En effet, si ces perquisitions ont été déclarées anti-constitutionnelles,

Dans le dernier paragraphe de sa décision, le Conseil constitutionnel décide ceci : « la remise en cause des actes de procédure pénale consécutifs à une mesure prise sur le fondement des dispositions déclarées contraires à la Constitution méconnaîtrait l'objectif de valeur constitutionnelle de sauvegarde de l'ordre public et aurait des conséquences manifestement excessives. Par suite, les mesures prises sur le fondement des dispositions déclarées contraires à la Constitution ne peuvent, dans le cadre de l'ensemble des procédures pénales qui leur sont consécutives, être contestées sur le fondement de cette inconstitutionnalité ». En clair, l’inconstitutionnalité de la version originelle de l’article 11 de la loi du 3 avril 1955 est tout simplement neutralisée par le Conseil constitutionnel, parce que… celui-ci en a décidé ainsi ; par comparaison, en censurant une partie des dispositions du I de l'article 11 de la loi du 3 avril 1955 dans sa version issue de la loi du 20 novembre 2015 en tant que cette loi n'entourait pas de suffisamment de garanties les saisies informatiques réalisées au cours des perquisitions administratives, le Conseil constitutionnel avait décidé, dans sa décision Perquisitions administratives de l'état d'urgence I du 19 février 2016, que cette inconstitutionnalité "peut être invoquée dans toutes les instances introduites à cette date et non jugées définitivement".
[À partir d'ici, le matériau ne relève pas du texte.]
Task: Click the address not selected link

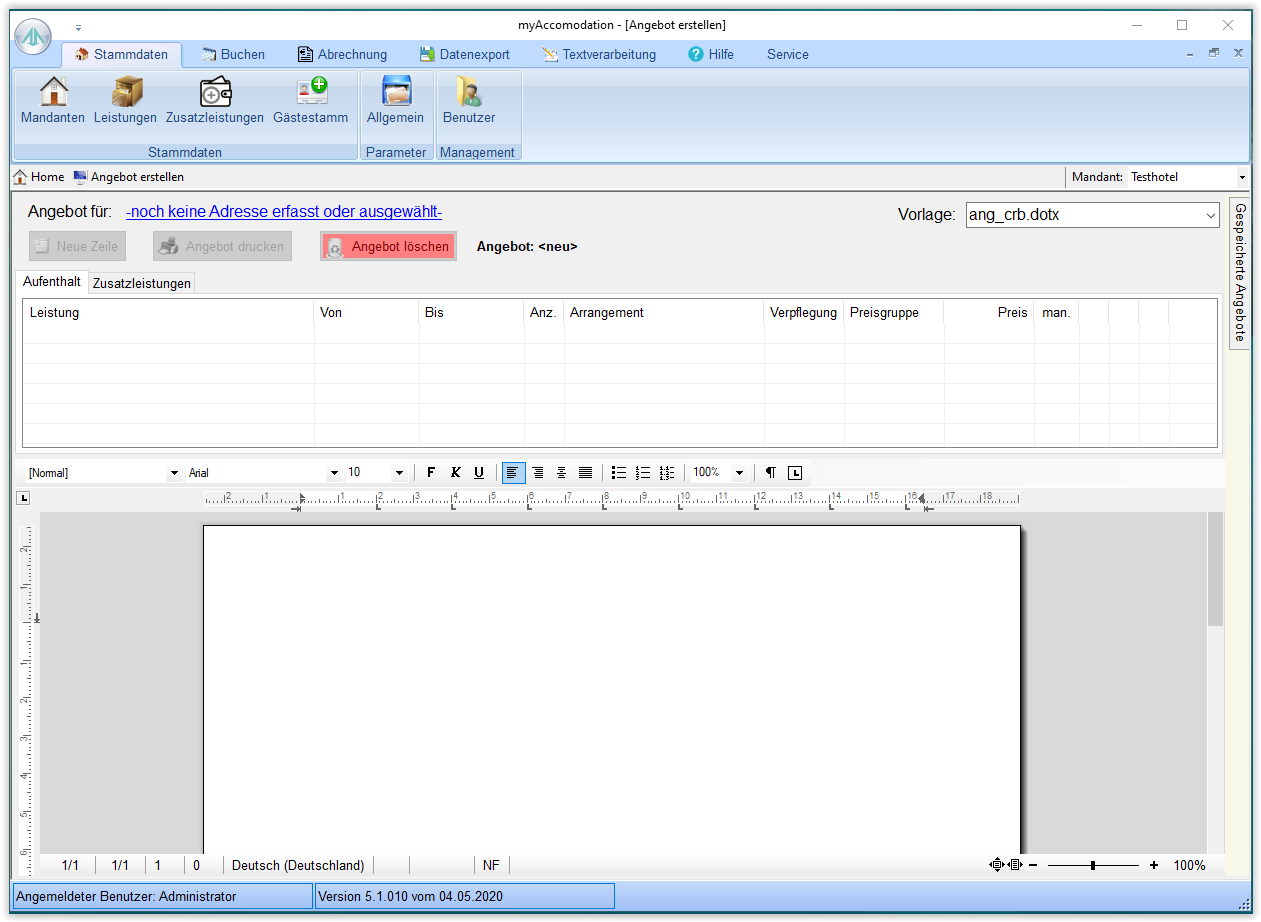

Six mois plus tard, un simple « objectif de valeur constitutionnelle » de préservation de l’ordre public, qui n'est rien d'autre qu'une création issue de l'imagination des membres du Conseil constitutionnel dépourvue de valeur contraigante, vient tout-à-trac faire échec au droit constitutionnel au respect de la vie privée ancré dans la Déclaration de 1789 ; l'invocation stéréotypée et purement abstraite par le Conseil constitutionnel de vagues « conséquences manifestement excessives » (excessives pour qui ? pourquoi manifestement ?) ne constitue pas davantage une « motivation » suffisant à masquer l’arbitraire du « raisonnement » du Conseil constitutionnel sur les effets dans le temps de la censure ainsi neutralisée. Laurent Fabius ne cesse de dire, depuis sa nomination à la présidence du Conseil constitutionnel en février 2016, qu'il entend "enrichir" la motivation des décisions de l'institution qu'il préside ; il y a encore loin de la coupe au lèvres....
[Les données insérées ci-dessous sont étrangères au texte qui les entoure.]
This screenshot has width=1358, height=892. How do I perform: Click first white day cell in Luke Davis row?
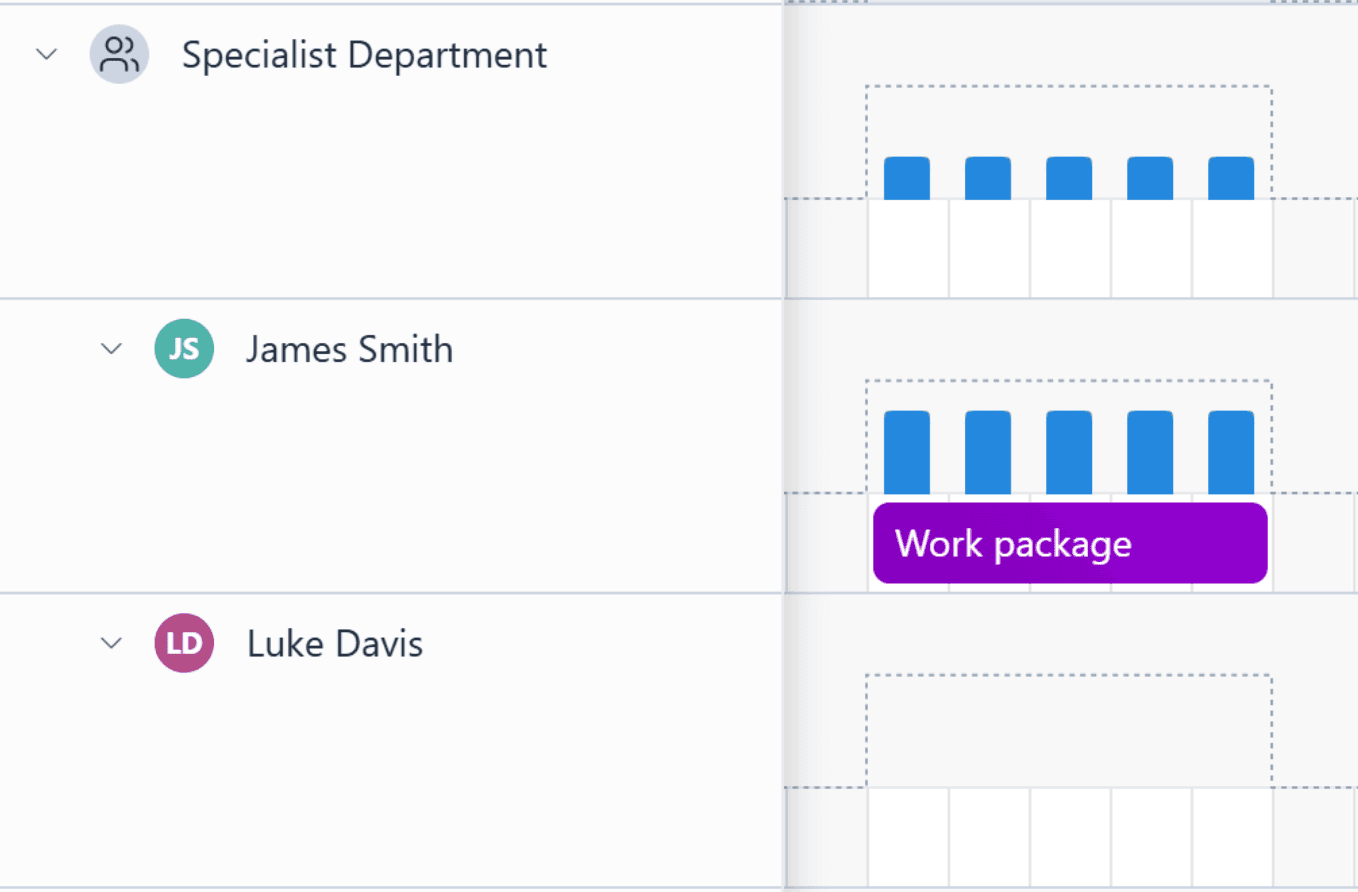click(908, 836)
En définitive, des personnes pourront continuer à être poursuivies sur la base des plus de 780 perquisitions inconstitutionnelles menées entre le 14 et le 20 novembre 2015, alors que chacun sait désormais que l’opération de police qui est à l’origine des poursuites ne repose pas sur une assise législative conforme à la Constitution.

Ainsi va - ou plus exactement ne va pas - l’Etat de droit à la française sous l’empire de l’état d’urgence…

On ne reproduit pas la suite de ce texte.